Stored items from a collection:

——————————

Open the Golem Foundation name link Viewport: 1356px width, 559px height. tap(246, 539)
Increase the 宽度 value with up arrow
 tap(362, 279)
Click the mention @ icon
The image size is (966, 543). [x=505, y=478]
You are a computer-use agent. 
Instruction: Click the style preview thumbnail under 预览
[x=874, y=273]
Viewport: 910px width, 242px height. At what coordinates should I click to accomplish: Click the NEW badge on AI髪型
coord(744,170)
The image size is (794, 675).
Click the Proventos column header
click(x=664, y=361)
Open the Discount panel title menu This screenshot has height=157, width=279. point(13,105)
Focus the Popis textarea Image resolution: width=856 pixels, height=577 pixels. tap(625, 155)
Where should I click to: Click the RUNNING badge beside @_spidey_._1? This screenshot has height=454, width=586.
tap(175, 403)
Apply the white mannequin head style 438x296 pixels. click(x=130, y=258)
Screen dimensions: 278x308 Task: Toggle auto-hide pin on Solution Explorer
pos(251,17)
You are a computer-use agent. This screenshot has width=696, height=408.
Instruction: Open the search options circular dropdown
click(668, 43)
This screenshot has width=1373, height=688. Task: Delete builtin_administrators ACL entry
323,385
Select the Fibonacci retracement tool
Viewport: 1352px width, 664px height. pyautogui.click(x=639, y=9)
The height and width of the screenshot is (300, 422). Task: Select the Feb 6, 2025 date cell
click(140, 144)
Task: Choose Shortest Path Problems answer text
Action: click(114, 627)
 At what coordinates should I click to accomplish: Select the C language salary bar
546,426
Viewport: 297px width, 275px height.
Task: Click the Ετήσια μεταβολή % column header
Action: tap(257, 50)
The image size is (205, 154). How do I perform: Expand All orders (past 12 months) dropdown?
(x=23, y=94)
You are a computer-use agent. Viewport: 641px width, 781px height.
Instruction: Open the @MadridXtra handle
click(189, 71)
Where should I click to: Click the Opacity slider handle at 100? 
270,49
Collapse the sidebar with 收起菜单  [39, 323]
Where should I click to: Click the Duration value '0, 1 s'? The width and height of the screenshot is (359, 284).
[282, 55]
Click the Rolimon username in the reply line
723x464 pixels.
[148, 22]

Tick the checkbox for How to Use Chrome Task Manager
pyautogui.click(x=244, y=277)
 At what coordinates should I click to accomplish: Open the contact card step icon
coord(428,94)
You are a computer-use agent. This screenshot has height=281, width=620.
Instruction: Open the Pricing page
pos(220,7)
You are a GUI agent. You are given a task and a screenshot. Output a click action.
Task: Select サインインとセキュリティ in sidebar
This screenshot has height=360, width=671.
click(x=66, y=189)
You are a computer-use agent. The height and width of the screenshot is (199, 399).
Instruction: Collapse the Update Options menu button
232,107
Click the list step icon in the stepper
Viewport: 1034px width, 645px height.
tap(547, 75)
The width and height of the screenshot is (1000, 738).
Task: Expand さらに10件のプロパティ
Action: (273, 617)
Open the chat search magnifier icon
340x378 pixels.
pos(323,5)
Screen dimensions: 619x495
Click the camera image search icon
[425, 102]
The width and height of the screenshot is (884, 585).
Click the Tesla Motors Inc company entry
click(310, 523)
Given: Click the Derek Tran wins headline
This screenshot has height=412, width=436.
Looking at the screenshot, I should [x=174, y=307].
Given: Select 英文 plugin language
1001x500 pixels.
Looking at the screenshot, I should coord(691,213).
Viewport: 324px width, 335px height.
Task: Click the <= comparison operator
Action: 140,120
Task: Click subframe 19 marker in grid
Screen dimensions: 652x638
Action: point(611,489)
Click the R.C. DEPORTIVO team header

——————————

Take every line above that includes the string "sidebar" and return it.

▶ [Exercise answer]
Collapse the sidebar with 收起菜单  [39, 323]
Task: Select サインインとセキュリティ in sidebar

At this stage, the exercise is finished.